- _Trecho do texto_:
------------------------
Cada um tem os ídolos que merece. Leio no Financial Times que o partido romeno de direita radical –o Aliança para a União dos Romenos (ALU)– escolheu como figura inspiradora para as recentes eleições europeias um tal de Vlad, o Empalador.

Se o leitor desconhece o personagem, eu dou uma ajuda: falamos de um príncipe do século 15 que lutou contra o Império Otomano em nome da fé cristã.

O simpático título de "empalador" é uma referência aos seus hobbies guerreiros: transformar os inimigos em espetadas de churrasco.

Essas práticas cruéis levaram o escritor irlandês Bram Stoker a ver nele um conde sanguinário que dormia no caixão durante as horas de sol e despertava ao anoitecer para atacar donzelas indefesas.

Pois bem: o conde Drácula pode voltar ao sarcófago. A colheita foi fraca. O ALU não venceu as eleições na Romênia (ficou em 3º) e, nesse sentido, ele representa bem o cenário geral do continente: muito barulho para nada. Ou quase nada.
------------------------
- _Pedido escrito A_:
Responda com base no trecho sobre Vlad, o Empalador:
(i) Em que jornal foi lida a notícia sobre o partido romeno?
(ii) Em que século viveu o príncipe citado?
(iii) Em que colocação o ALU terminou as eleições na Romênia?
- _Pedido escrito B_:
Converta em lista numerada a parte das linhas de dados abaixo que vai do começo delas até a linha que contém "pyautogui.click(x=73, y=7)", com as duas pontas incluídas e sem as linhas em branco. Deixe as imagens de fora da resposta.

(Entradas de dados extraídos)
------------------------
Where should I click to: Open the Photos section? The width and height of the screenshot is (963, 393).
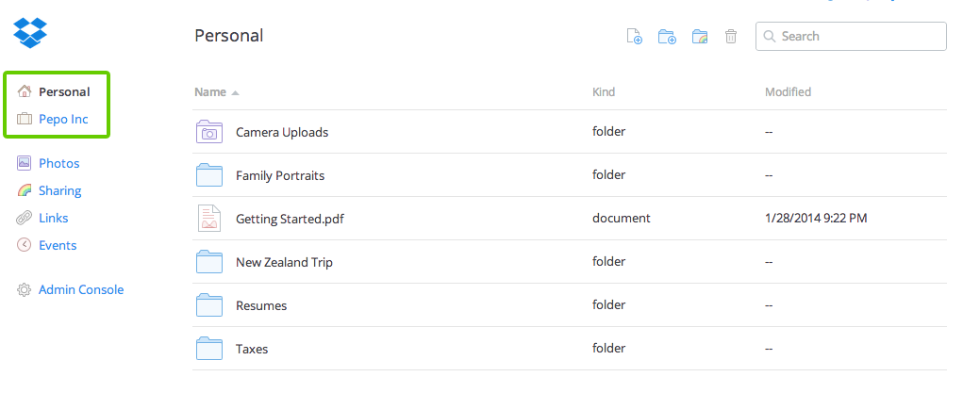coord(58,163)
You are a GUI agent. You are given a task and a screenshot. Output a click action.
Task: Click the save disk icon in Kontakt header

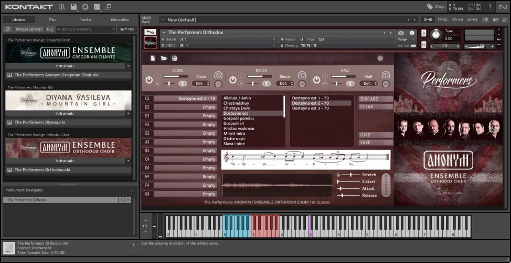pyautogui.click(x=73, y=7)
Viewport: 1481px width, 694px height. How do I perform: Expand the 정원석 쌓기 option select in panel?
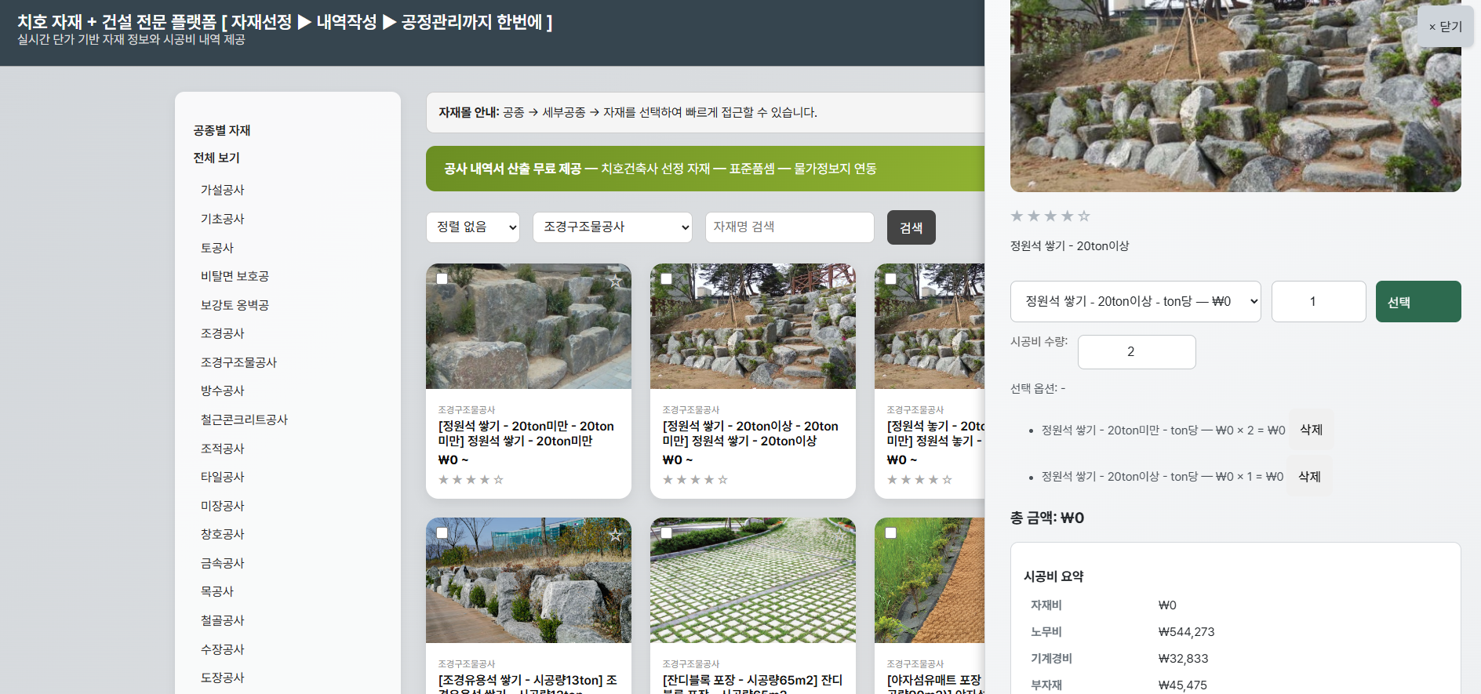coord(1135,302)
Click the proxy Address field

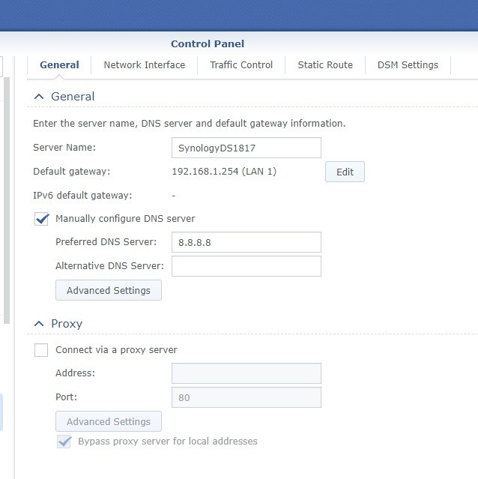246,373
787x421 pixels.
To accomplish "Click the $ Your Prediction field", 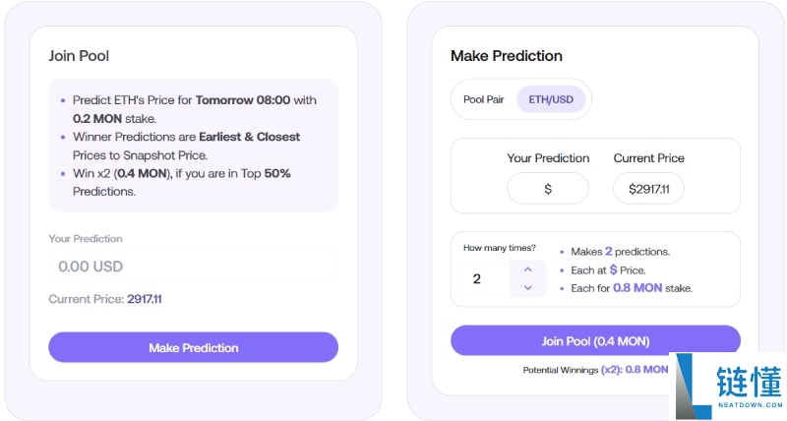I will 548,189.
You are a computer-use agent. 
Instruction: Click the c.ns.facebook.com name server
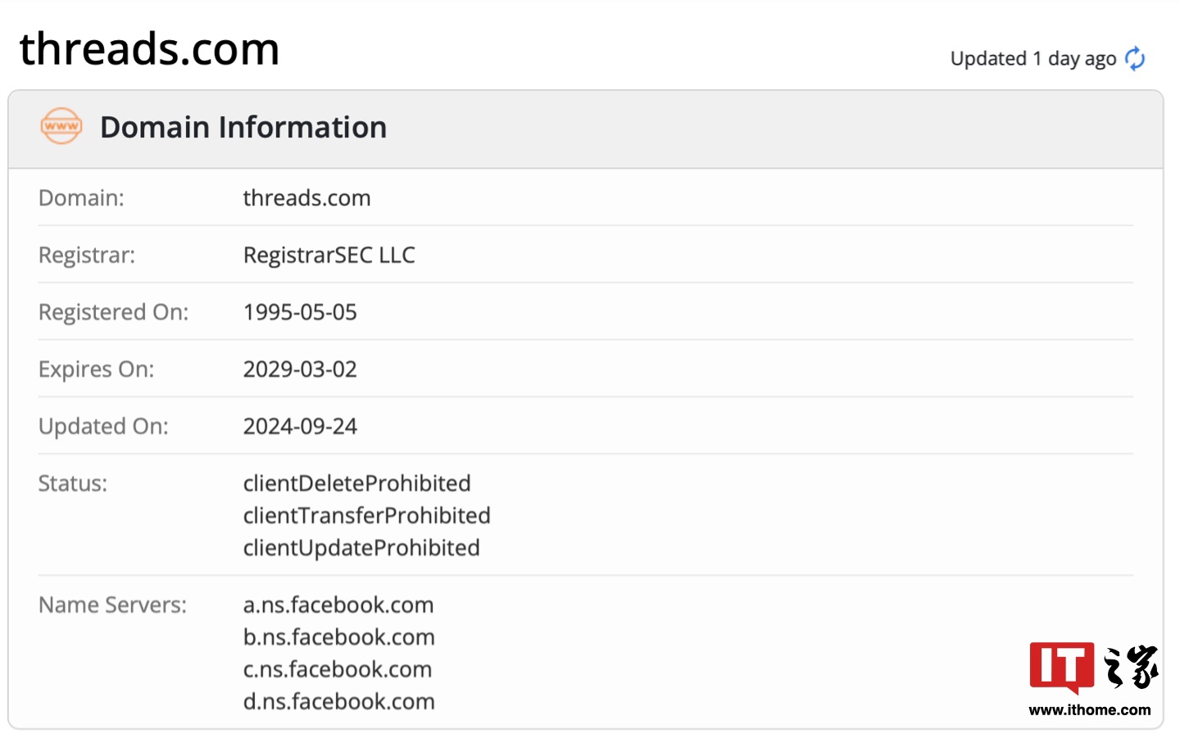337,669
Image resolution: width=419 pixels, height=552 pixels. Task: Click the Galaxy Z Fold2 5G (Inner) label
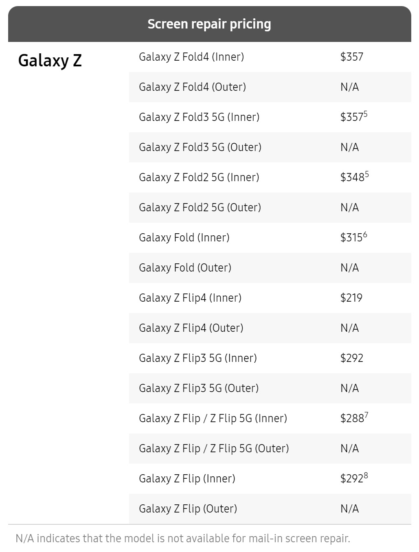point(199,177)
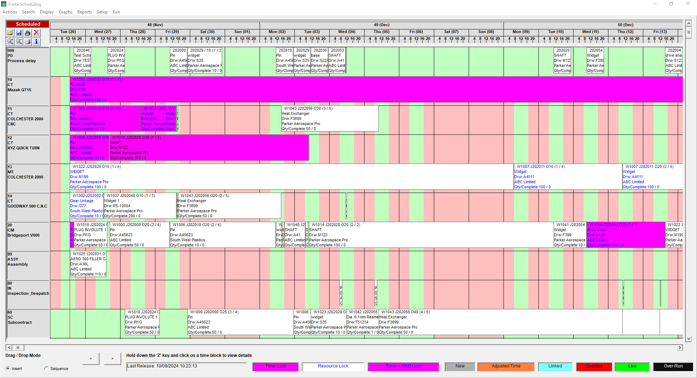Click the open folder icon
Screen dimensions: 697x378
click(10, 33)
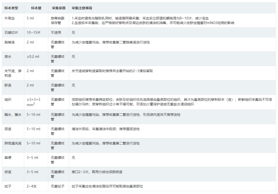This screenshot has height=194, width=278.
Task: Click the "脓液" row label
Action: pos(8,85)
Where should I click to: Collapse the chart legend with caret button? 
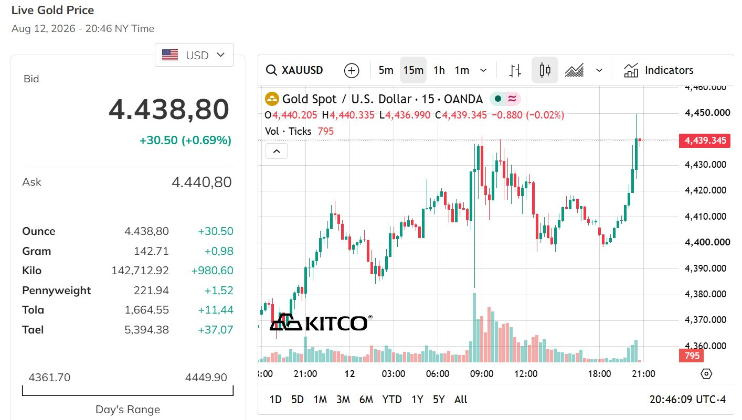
------------------------
- _Resposta final A_:
(i) No Financial Times.
(ii) No século 15.
(iii) Em 3º lugar.

- _Resposta final B_:
1. Where should I click to: Open the Photos section? The width and height of the screenshot is (963, 393).
2. coord(58,163)
3. You are a GUI agent. You are given a task and a screenshot. Output a click action.
4. Task: Click the save disk icon in Kontakt header
5. pyautogui.click(x=73, y=7)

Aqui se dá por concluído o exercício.